What the task requires — Return only the lines running from the one that contains "Screen dimensions: 1228x517" through the end of the entries, exactly, both ends included. Omit pictures.

*** Records supplied Section Begins ***

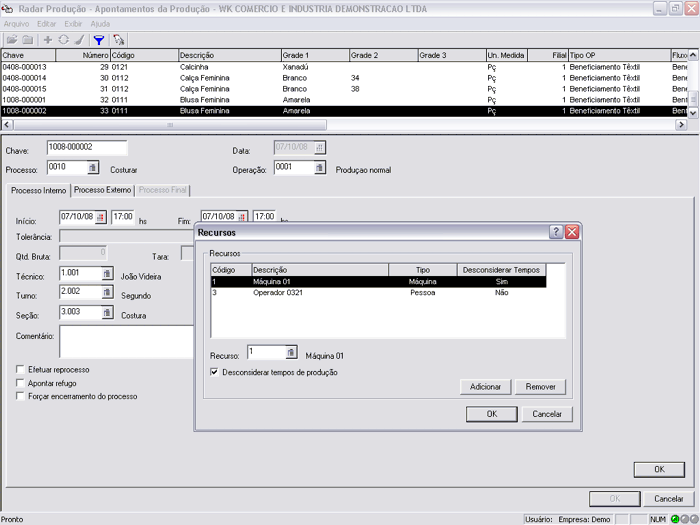This screenshot has width=700, height=525.
Task: Click the lookup icon next to Técnico field
Action: 105,274
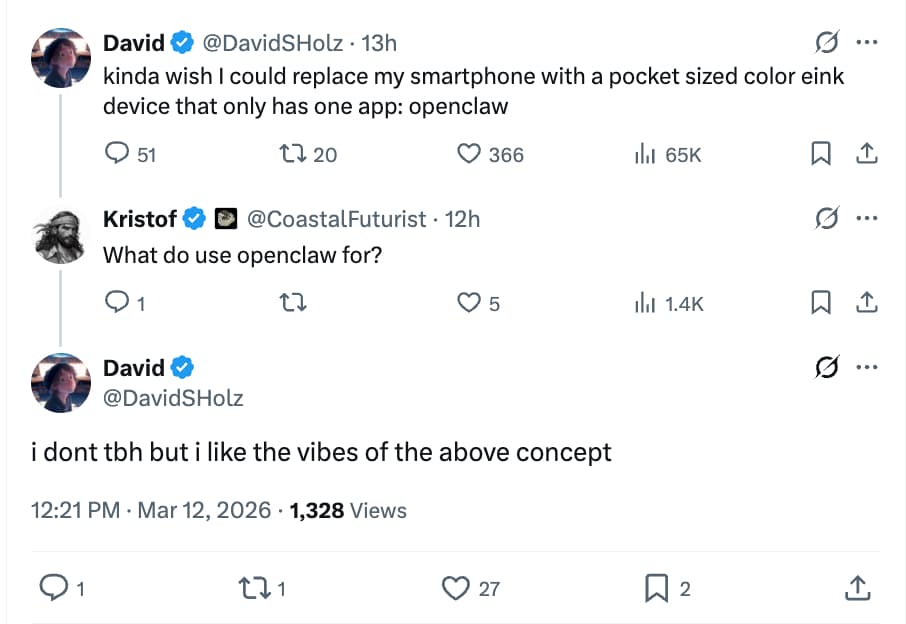
Task: Open more options on Kristof's reply
Action: pos(864,219)
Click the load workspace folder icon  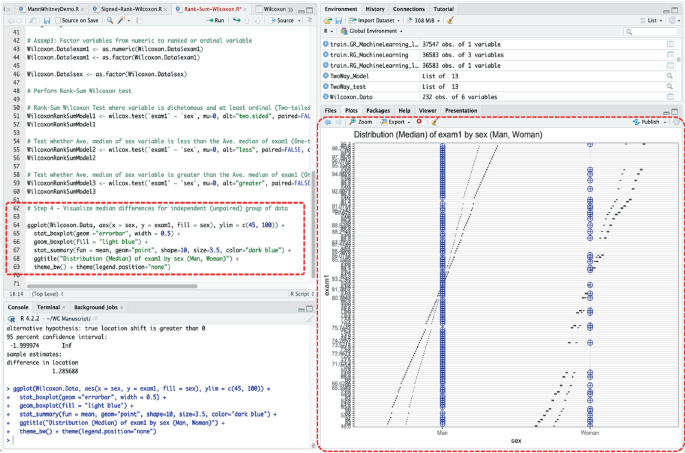[x=328, y=20]
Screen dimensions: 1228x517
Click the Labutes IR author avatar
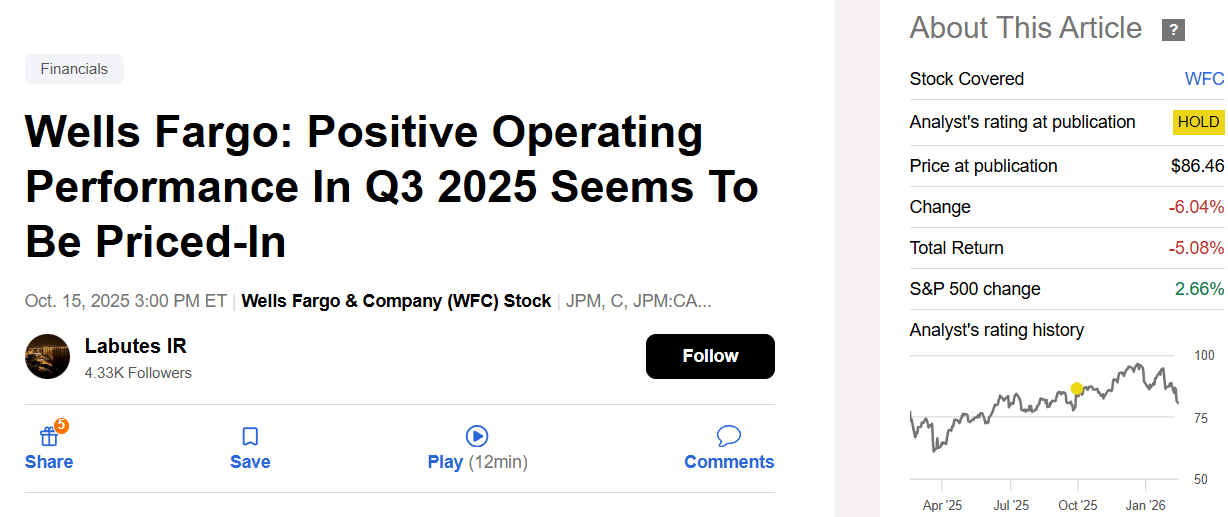(x=48, y=357)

*** Records supplied Section Ends ***

The completed task —
Screen dimensions: 1228x517
Click the Labutes IR author avatar
(x=48, y=357)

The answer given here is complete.